Work to be completed.
Write the entries out again exactly; any picture among them gets left out.

Stored items:
_ _ _ _ _
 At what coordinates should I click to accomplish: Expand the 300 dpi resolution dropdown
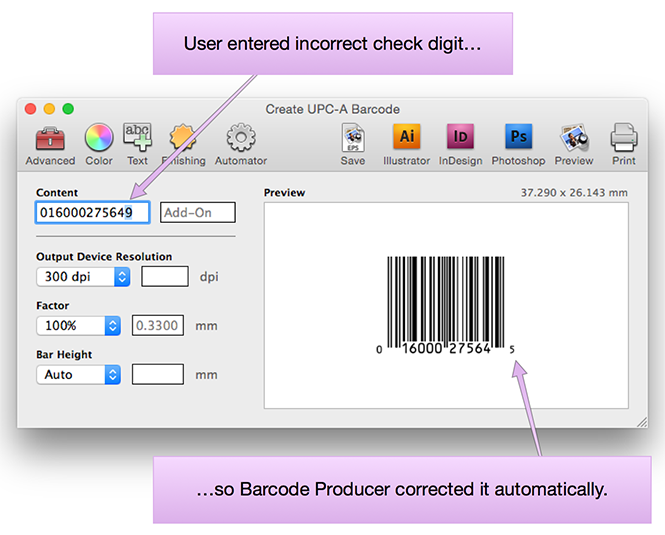pos(83,277)
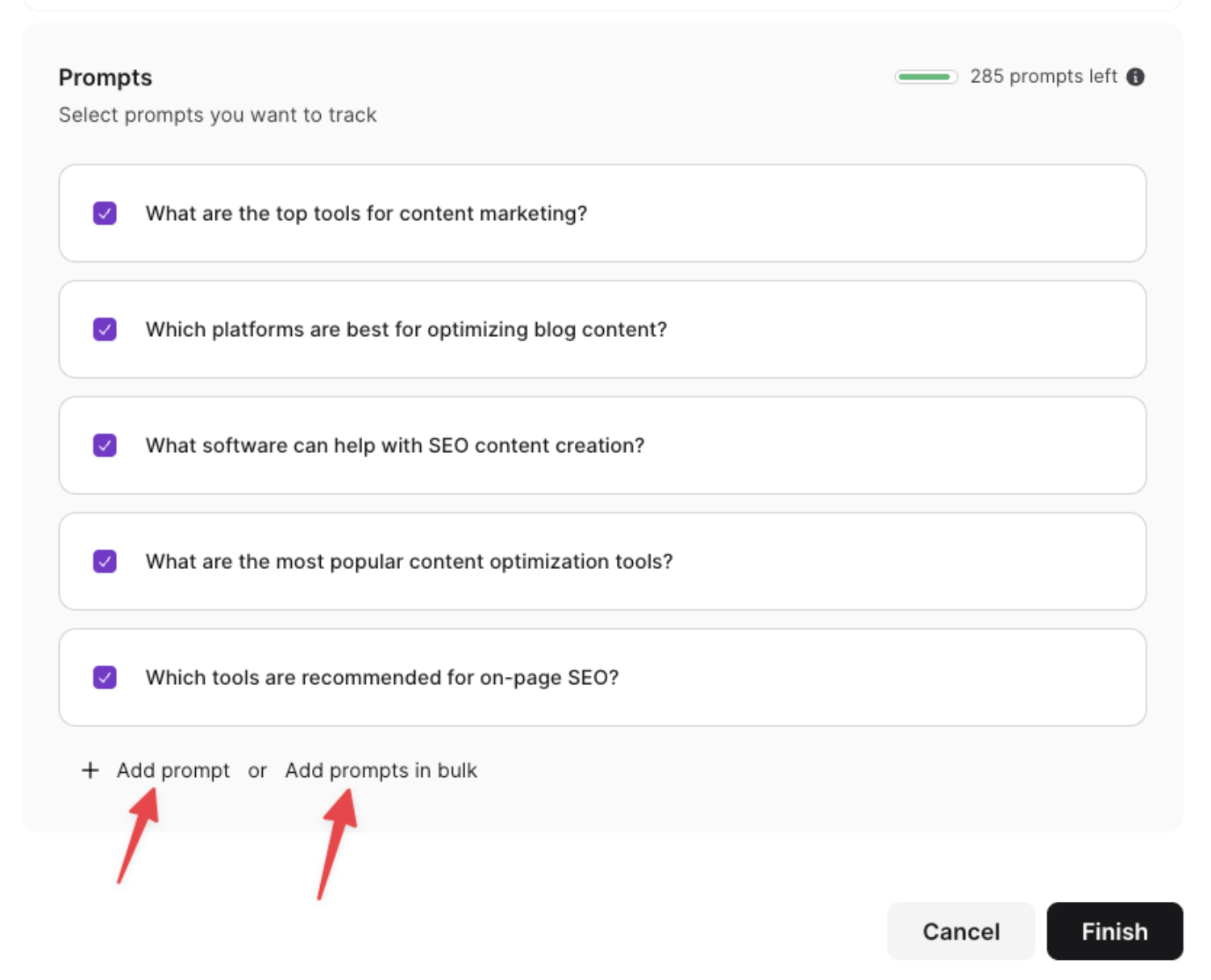This screenshot has width=1211, height=980.
Task: Untick the on-page SEO prompt checkbox
Action: point(105,678)

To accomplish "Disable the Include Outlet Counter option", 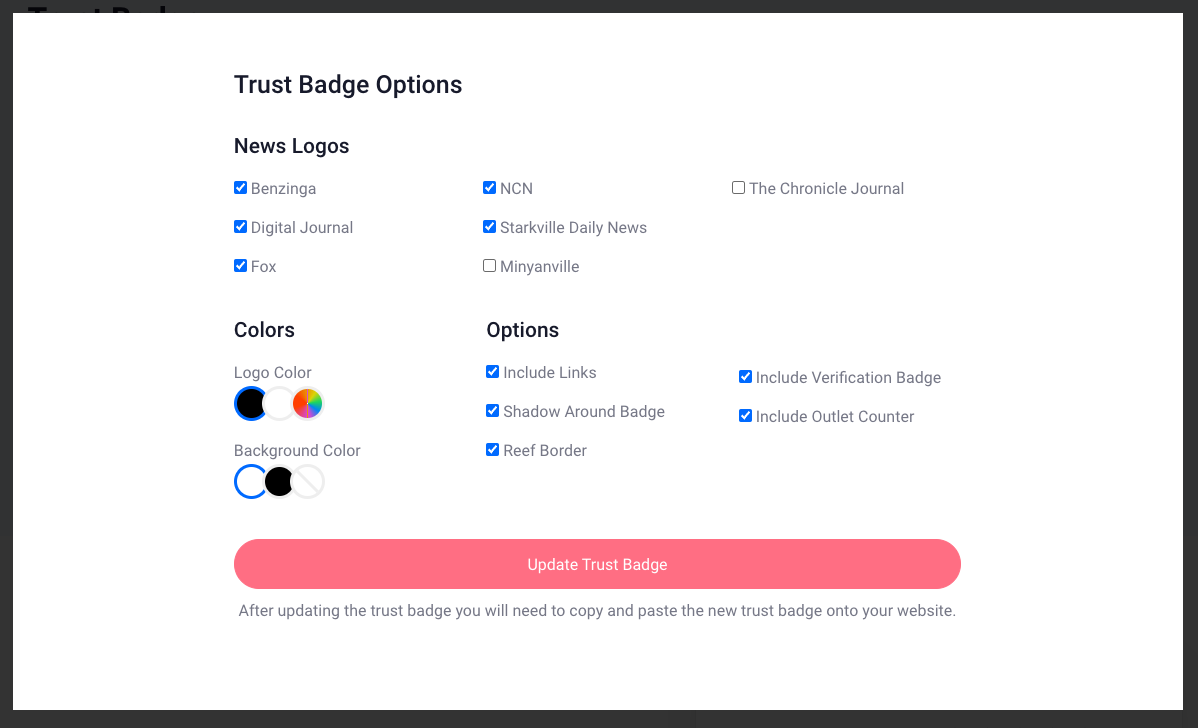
_ _ _ _ _
Response below.
 At what coordinates should I click to accomplish: Expand the 300 dpi resolution dropdown
pos(83,277)
This screenshot has width=1211, height=980.
Task: Untick the on-page SEO prompt checkbox
Action: point(105,678)

To accomplish "Disable the Include Outlet Counter option", 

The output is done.